**WHAT TO WORK ON:** Retype each entry. Leave every word as it is.

**THE INPUT:**

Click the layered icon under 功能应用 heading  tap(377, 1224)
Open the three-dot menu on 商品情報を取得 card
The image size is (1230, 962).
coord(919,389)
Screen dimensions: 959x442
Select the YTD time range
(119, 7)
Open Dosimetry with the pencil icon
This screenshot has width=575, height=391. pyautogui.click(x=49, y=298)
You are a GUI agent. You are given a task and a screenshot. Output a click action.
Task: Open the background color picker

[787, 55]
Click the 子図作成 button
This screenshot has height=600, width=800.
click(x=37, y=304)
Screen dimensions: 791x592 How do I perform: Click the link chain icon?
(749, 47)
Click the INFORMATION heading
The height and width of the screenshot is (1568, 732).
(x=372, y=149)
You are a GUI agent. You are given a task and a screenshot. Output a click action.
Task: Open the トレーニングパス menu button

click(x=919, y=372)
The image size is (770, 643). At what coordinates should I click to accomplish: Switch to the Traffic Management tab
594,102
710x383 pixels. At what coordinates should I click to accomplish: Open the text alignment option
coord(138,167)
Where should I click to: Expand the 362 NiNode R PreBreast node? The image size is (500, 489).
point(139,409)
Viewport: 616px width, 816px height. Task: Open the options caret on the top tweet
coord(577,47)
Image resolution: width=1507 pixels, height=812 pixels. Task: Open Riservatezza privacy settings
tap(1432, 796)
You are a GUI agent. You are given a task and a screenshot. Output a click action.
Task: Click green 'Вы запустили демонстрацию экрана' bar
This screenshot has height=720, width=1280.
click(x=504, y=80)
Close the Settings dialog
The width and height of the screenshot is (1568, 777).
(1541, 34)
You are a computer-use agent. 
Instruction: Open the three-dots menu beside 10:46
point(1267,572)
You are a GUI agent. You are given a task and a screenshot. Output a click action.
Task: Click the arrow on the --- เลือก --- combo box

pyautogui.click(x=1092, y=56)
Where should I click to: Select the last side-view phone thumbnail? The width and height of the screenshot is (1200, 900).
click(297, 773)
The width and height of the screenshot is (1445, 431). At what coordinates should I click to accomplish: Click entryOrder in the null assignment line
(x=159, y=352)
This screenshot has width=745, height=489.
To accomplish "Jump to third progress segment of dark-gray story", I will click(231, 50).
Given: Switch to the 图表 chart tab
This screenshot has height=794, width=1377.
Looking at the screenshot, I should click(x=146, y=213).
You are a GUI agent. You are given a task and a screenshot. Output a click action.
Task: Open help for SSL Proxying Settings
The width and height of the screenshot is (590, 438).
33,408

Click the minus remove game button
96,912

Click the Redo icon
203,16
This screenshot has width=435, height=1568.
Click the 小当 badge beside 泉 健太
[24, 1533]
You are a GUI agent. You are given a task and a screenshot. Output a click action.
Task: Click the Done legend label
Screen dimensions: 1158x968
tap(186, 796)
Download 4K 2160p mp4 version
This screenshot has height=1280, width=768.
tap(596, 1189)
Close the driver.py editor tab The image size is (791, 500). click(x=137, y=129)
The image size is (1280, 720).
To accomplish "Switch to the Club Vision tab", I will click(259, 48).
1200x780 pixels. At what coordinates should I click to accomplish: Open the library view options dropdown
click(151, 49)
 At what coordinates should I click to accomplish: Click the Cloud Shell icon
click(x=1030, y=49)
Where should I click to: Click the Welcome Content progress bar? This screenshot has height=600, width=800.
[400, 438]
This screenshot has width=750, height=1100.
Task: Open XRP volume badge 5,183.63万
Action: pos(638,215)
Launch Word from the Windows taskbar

**REPLY:**
Click the layered icon under 功能应用 heading  tap(377, 1224)
Open the three-dot menu on 商品情報を取得 card
The image size is (1230, 962).
coord(919,389)
Screen dimensions: 959x442
Select the YTD time range
(119, 7)
Open Dosimetry with the pencil icon
This screenshot has width=575, height=391. pyautogui.click(x=49, y=298)
You are a GUI agent. You are given a task and a screenshot. Output a click action.
Task: Open the background color picker

[787, 55]
Click the 子図作成 button
This screenshot has height=600, width=800.
click(x=37, y=304)
Screen dimensions: 791x592 How do I perform: Click the link chain icon?
(749, 47)
Click the INFORMATION heading
The height and width of the screenshot is (1568, 732).
(x=372, y=149)
You are a GUI agent. You are given a task and a screenshot. Output a click action.
Task: Open the トレーニングパス menu button

click(x=919, y=372)
The image size is (770, 643). At what coordinates should I click to accomplish: Switch to the Traffic Management tab
594,102
710x383 pixels. At what coordinates should I click to accomplish: Open the text alignment option
coord(138,167)
Where should I click to: Expand the 362 NiNode R PreBreast node? The image size is (500, 489).
point(139,409)
Viewport: 616px width, 816px height. Task: Open the options caret on the top tweet
coord(577,47)
Image resolution: width=1507 pixels, height=812 pixels. Task: Open Riservatezza privacy settings
tap(1432, 796)
You are a GUI agent. You are given a task and a screenshot. Output a click action.
Task: Click green 'Вы запустили демонстрацию экрана' bar
This screenshot has height=720, width=1280.
click(x=504, y=80)
Close the Settings dialog
The width and height of the screenshot is (1568, 777).
(1541, 34)
You are a computer-use agent. 
Instruction: Open the three-dots menu beside 10:46
point(1267,572)
You are a GUI agent. You are given a task and a screenshot. Output a click action.
Task: Click the arrow on the --- เลือก --- combo box

pyautogui.click(x=1092, y=56)
Where should I click to: Select the last side-view phone thumbnail? The width and height of the screenshot is (1200, 900).
click(297, 773)
The width and height of the screenshot is (1445, 431). At what coordinates should I click to accomplish: Click entryOrder in the null assignment line
(x=159, y=352)
This screenshot has width=745, height=489.
To accomplish "Jump to third progress segment of dark-gray story", I will click(231, 50).
Given: Switch to the 图表 chart tab
This screenshot has height=794, width=1377.
Looking at the screenshot, I should click(x=146, y=213).
You are a GUI agent. You are given a task and a screenshot. Output a click action.
Task: Open help for SSL Proxying Settings
The width and height of the screenshot is (590, 438).
33,408

Click the minus remove game button
96,912

Click the Redo icon
203,16
This screenshot has width=435, height=1568.
Click the 小当 badge beside 泉 健太
[24, 1533]
You are a GUI agent. You are given a task and a screenshot. Output a click action.
Task: Click the Done legend label
Screen dimensions: 1158x968
tap(186, 796)
Download 4K 2160p mp4 version
This screenshot has height=1280, width=768.
tap(596, 1189)
Close the driver.py editor tab The image size is (791, 500). click(x=137, y=129)
The image size is (1280, 720).
To accomplish "Switch to the Club Vision tab", I will click(259, 48).
1200x780 pixels. At what coordinates should I click to accomplish: Open the library view options dropdown
click(151, 49)
 At what coordinates should I click to accomplish: Click the Cloud Shell icon
click(x=1030, y=49)
Where should I click to: Click the Welcome Content progress bar? This screenshot has height=600, width=800.
[400, 438]
This screenshot has width=750, height=1100.
Task: Open XRP volume badge 5,183.63万
Action: pos(638,215)
Launch Word from the Windows taskbar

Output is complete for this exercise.